‘Lucros’ da Anacom de 2023 não revertem para o Tesouro

Governo já definiu como serão aplicados os 'lucros' obtidos pela Anacom em 2023. Nenhuma verba será transferida diretamente para os cofres do Estado.

Ao contrário do que aconteceu em anos anteriores, o Tesouro português não irá receber um único cêntimo dos ‘lucros’ obtidos pela Anacom em 2023. A portaria que fixa a forma de aplicação desses 10,75 milhões de euros só foi publicada no Diário da República esta quarta-feira, 7 de janeiro de 2026, e não prevê qualquer transferência direta para os cofres do Estado.

Nos termos deste diploma assinado pelo ministro das Finanças, Joaquim Miranda Sarmento, entidades como a Agência Espacial Portuguesa e a Agência Espacial Europeia (ESA), bem como o Instituto do Cinema e do Audiovisual e a Entidade Reguladora para a Comunicação Social (ERC), serão os beneficiários dessa verba, além da própria Anacom, mas a maioria sofre uma redução significativa face ao valor recebido sobre o resultado do ano 2022.

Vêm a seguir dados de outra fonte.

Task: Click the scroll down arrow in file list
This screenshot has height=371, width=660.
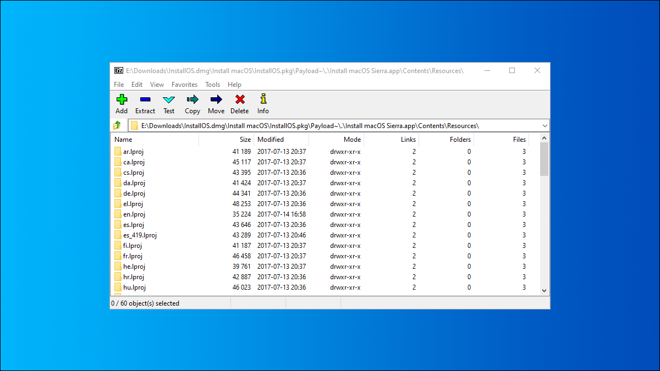Action: click(x=544, y=290)
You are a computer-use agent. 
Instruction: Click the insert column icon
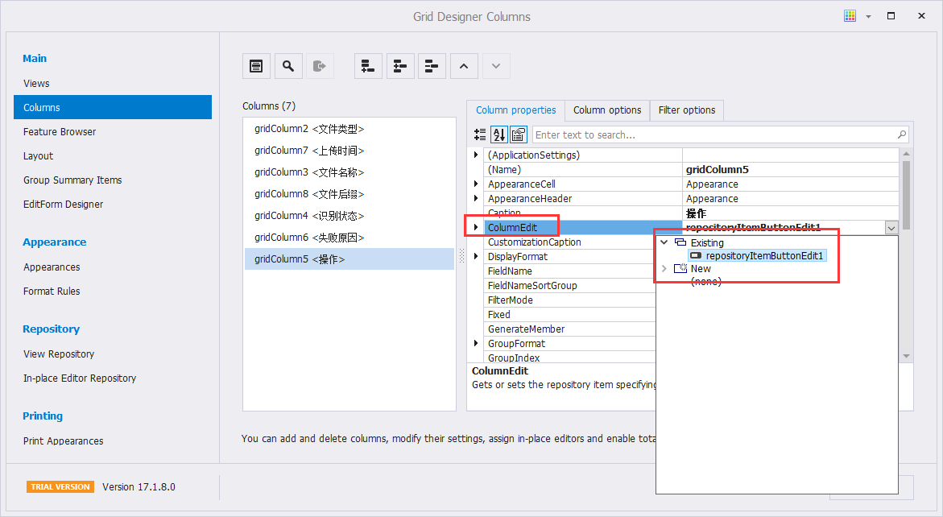tap(400, 66)
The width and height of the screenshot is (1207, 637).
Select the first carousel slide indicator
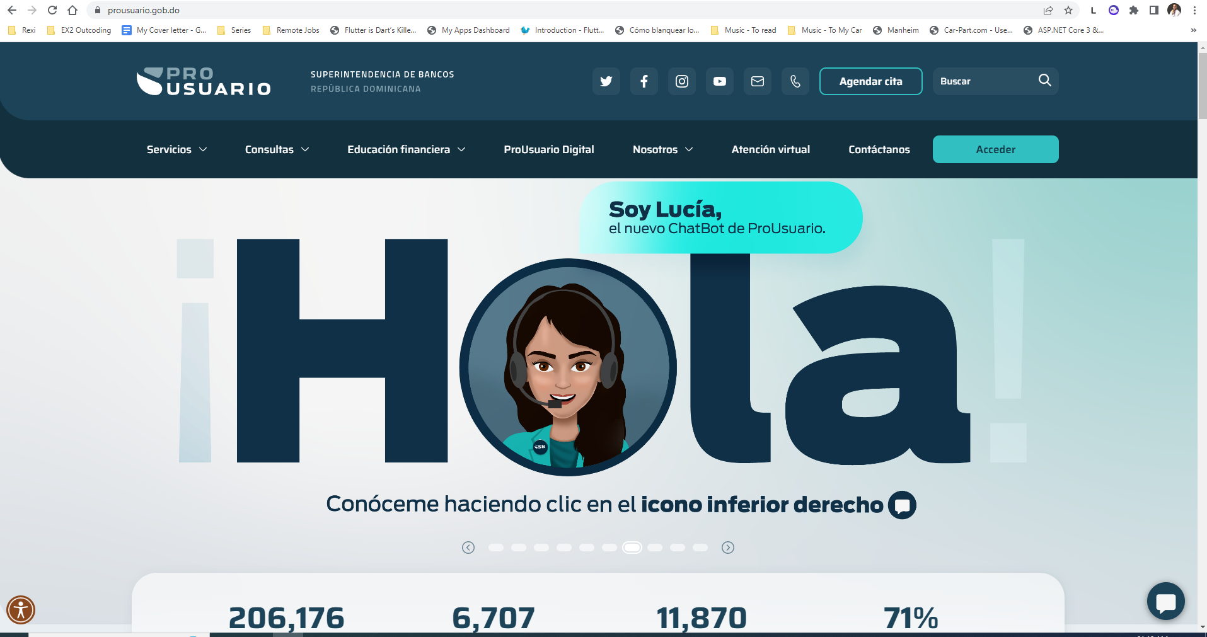(x=496, y=548)
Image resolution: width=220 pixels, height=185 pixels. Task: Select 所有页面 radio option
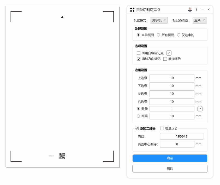coord(158,35)
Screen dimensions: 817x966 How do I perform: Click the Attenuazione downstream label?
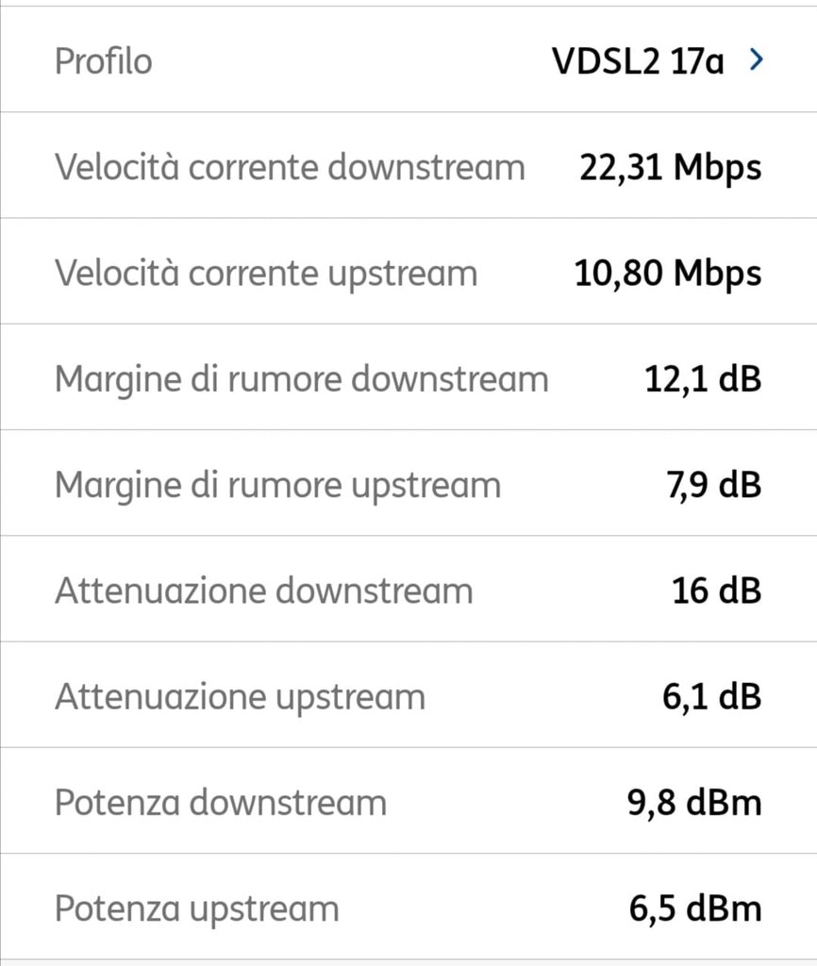click(263, 591)
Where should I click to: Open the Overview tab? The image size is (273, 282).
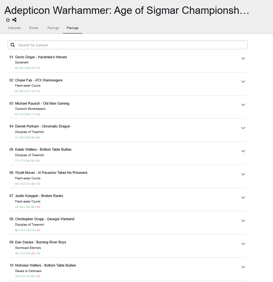tap(14, 28)
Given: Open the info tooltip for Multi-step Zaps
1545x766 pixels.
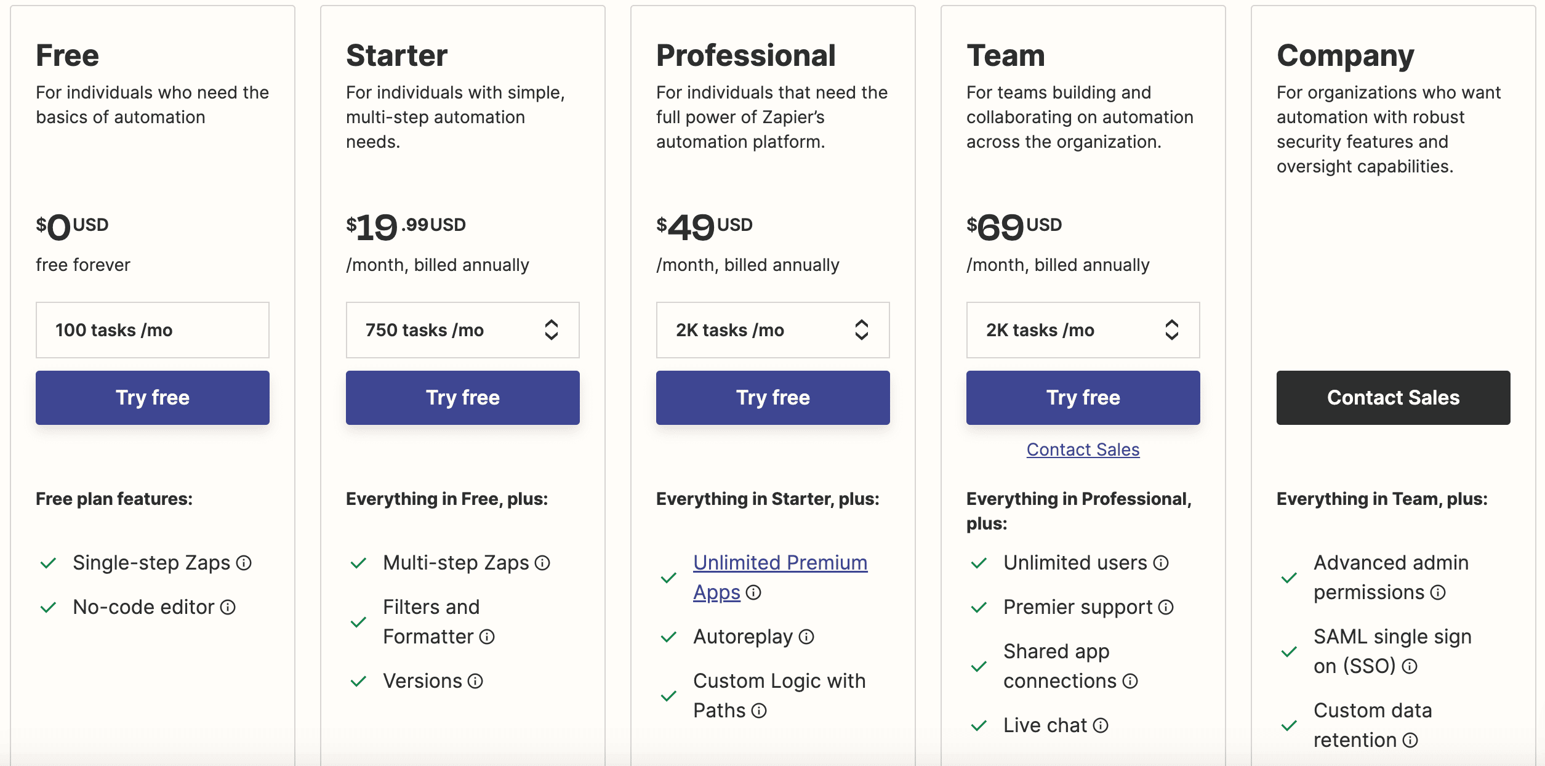Looking at the screenshot, I should click(x=542, y=563).
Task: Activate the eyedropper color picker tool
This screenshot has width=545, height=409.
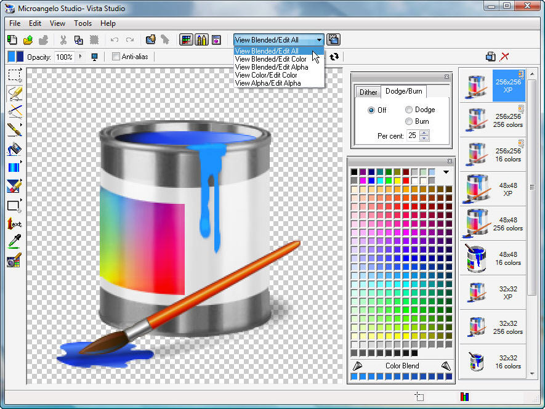Action: pyautogui.click(x=15, y=242)
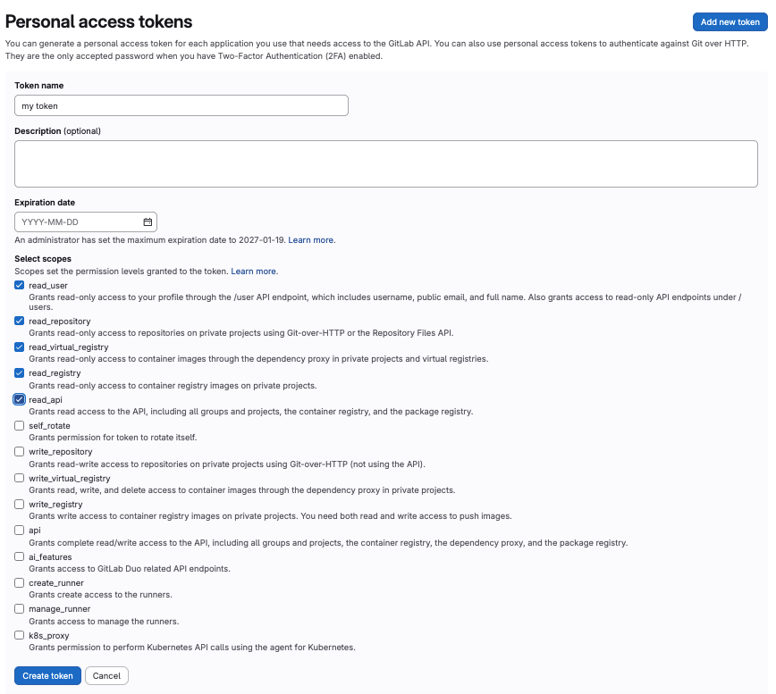Enable the ai_features scope
Screen dimensions: 776x694
tap(20, 556)
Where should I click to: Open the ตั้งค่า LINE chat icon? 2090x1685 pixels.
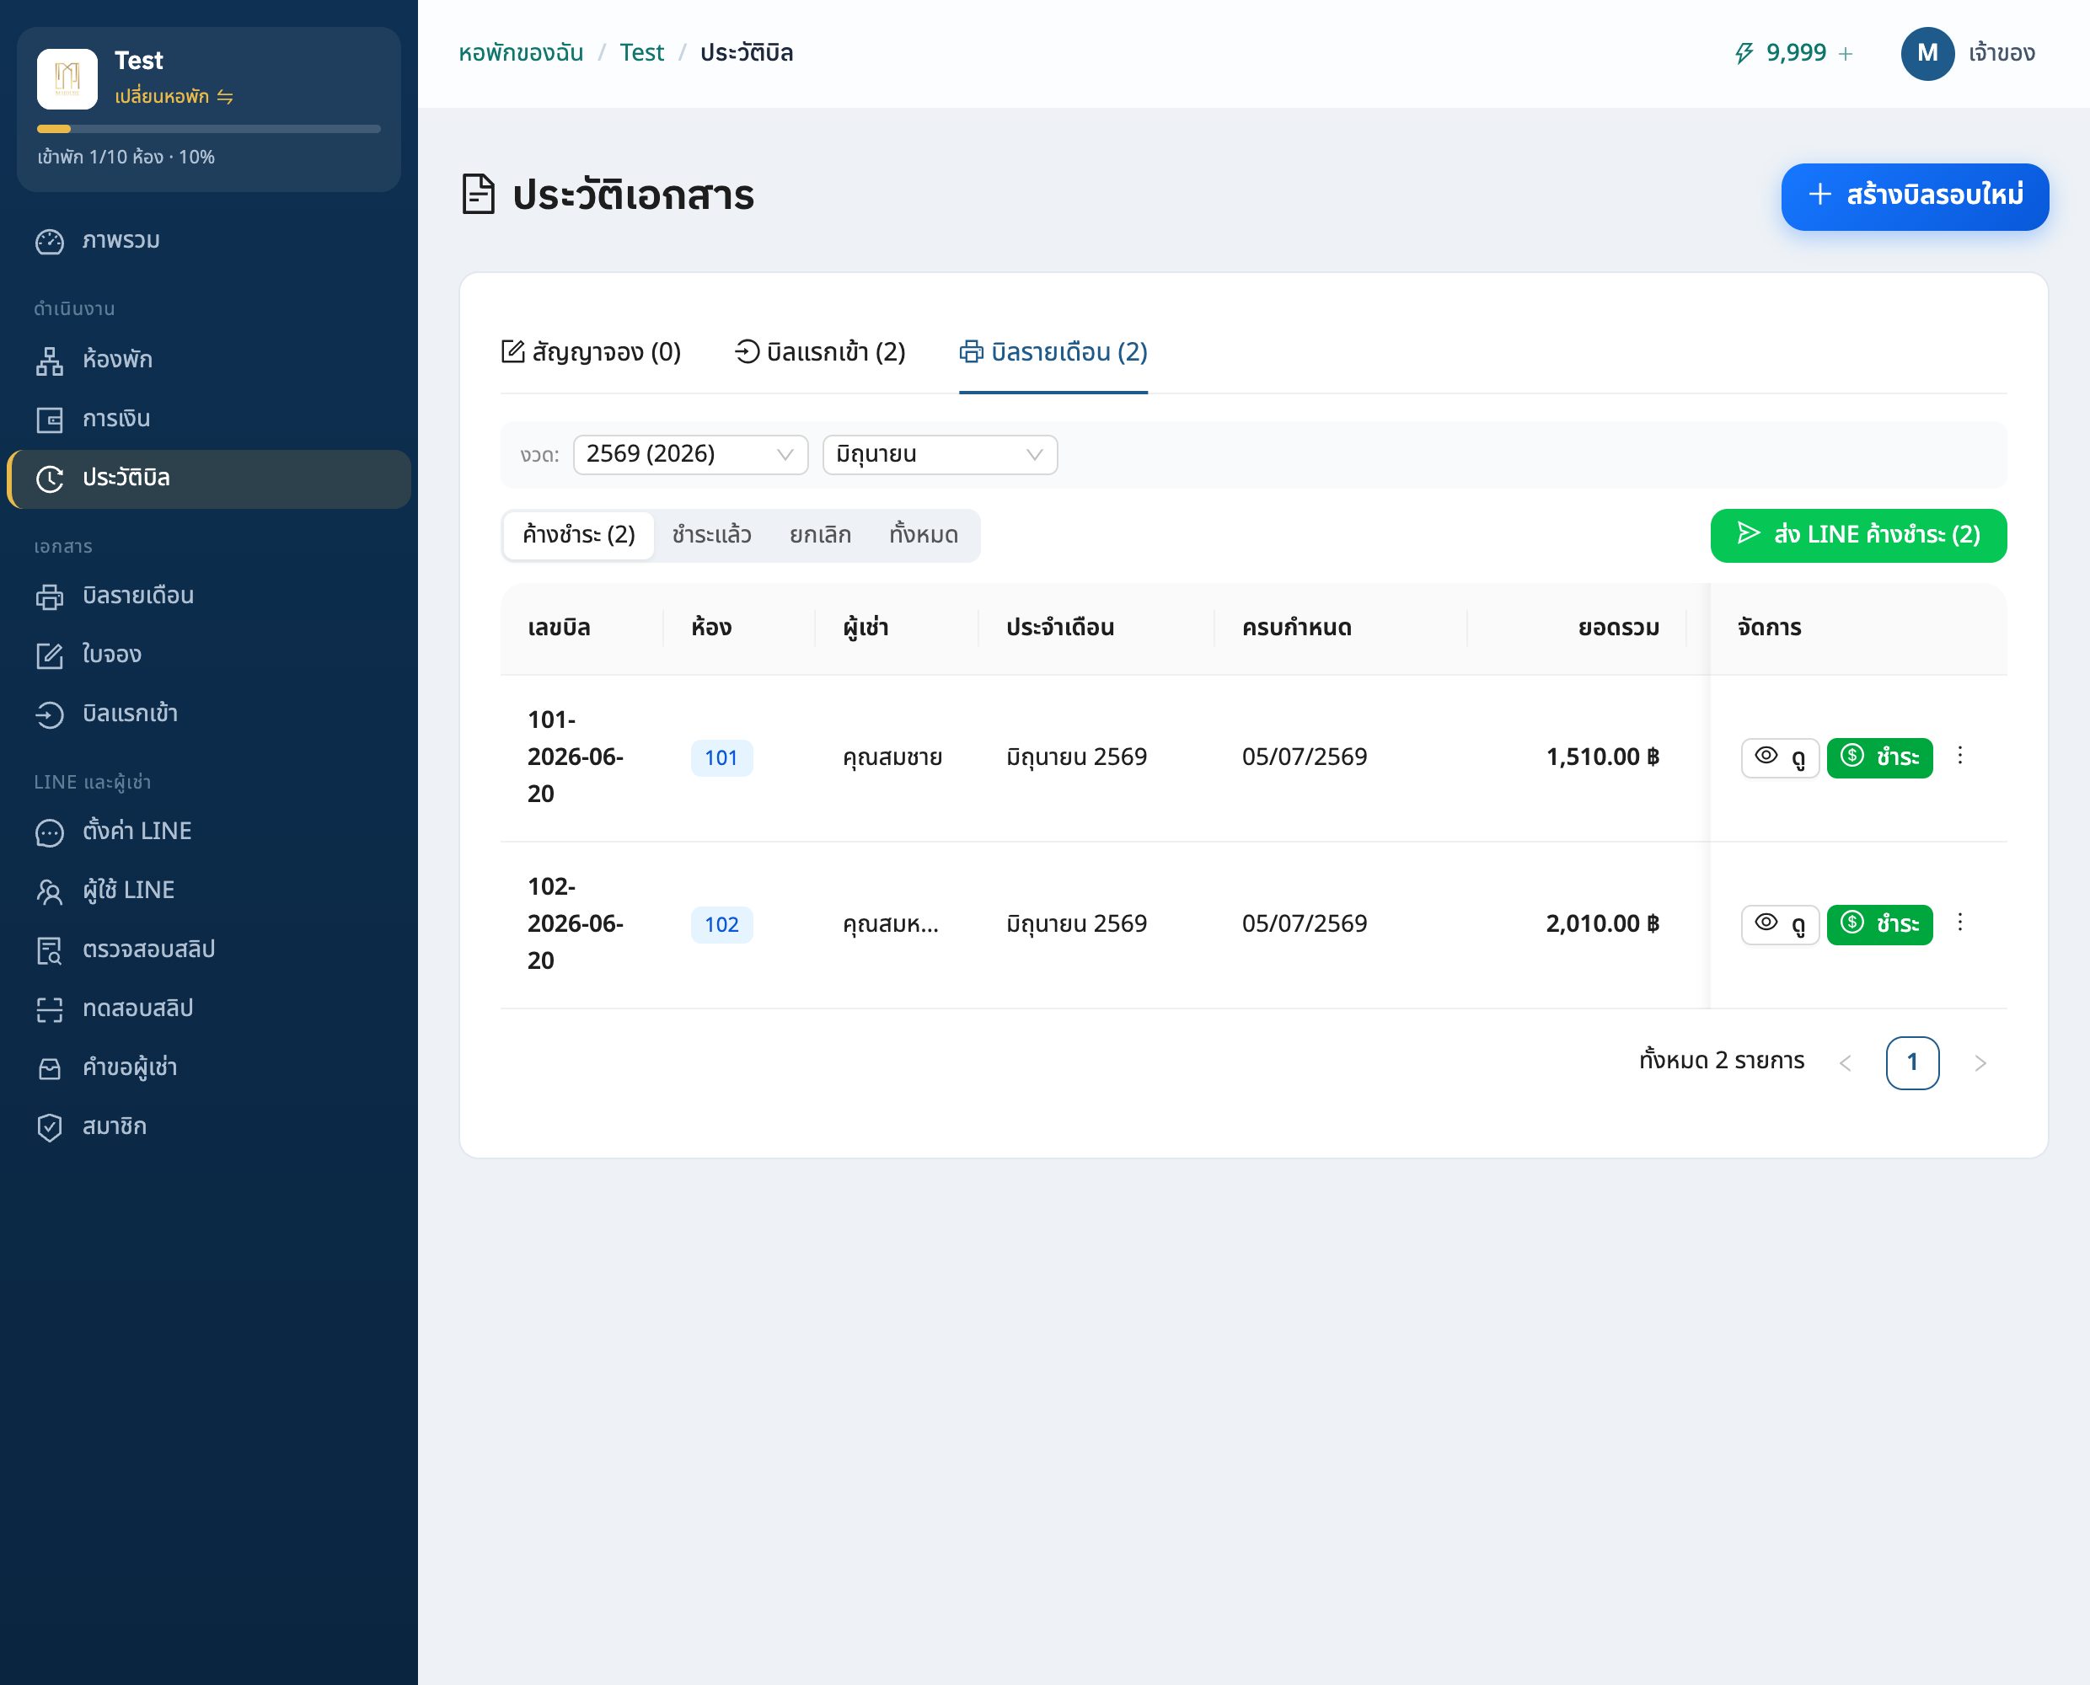point(50,832)
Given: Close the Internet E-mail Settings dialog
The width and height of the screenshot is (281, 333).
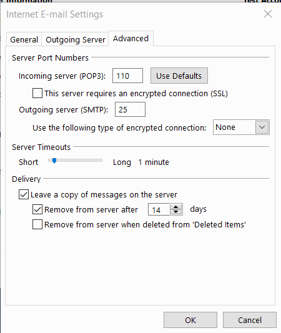Looking at the screenshot, I should coord(268,14).
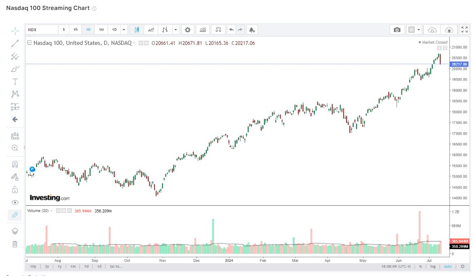Image resolution: width=474 pixels, height=276 pixels.
Task: Toggle the log scale option
Action: 433,266
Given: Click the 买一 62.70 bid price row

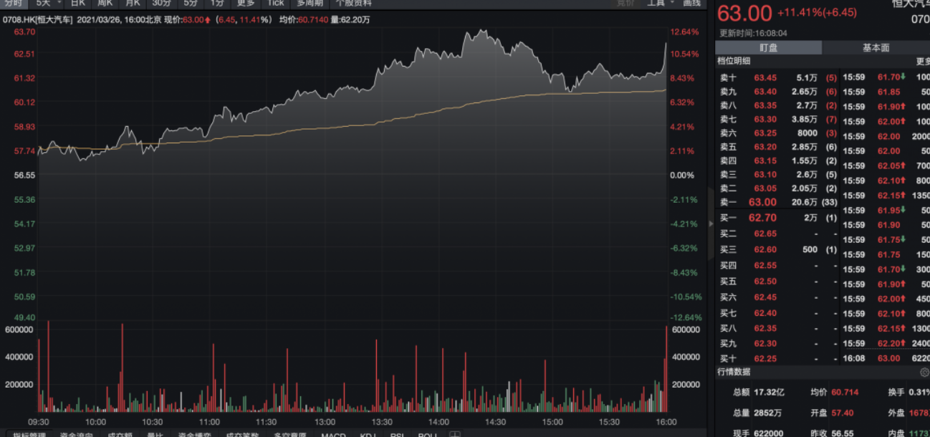Looking at the screenshot, I should [778, 218].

É o caso da ESA, cujo montante recebido relativo a esse ano, de quase 10,5 milhões de euros, cai agora para 1,5 milhões. Já a Agência Espacial Portuguesa, que recebeu 1,85 milhões dos ‘lucros’ da Anacom de 2022, recebe agora uns mais modestos 825,4 mil euros. Por seu turno, a ERC recebe agora cerca de 446,2 mil euros, que comparam com os dois milhões transferidos sobre os resultados de 2022.

No sentido oposto, o Instituto do Cinema e do Audiovisual terá um incremento na verba a receber. Se dos resultados de 2022 recebeu quase 7,1 milhões de euros, desta vez receberá 7,43 milhões de euros, mostram as portarias dos referidos anos, consultadas pelo ECO no Diário da República eletrónico. O preâmbulo da nova portaria justifica este incremento com a aplicação de “um fator de atualização equivalente à variação acumulada do Índice de Preços no Consumidor relativo a 2020”, previsto na lei.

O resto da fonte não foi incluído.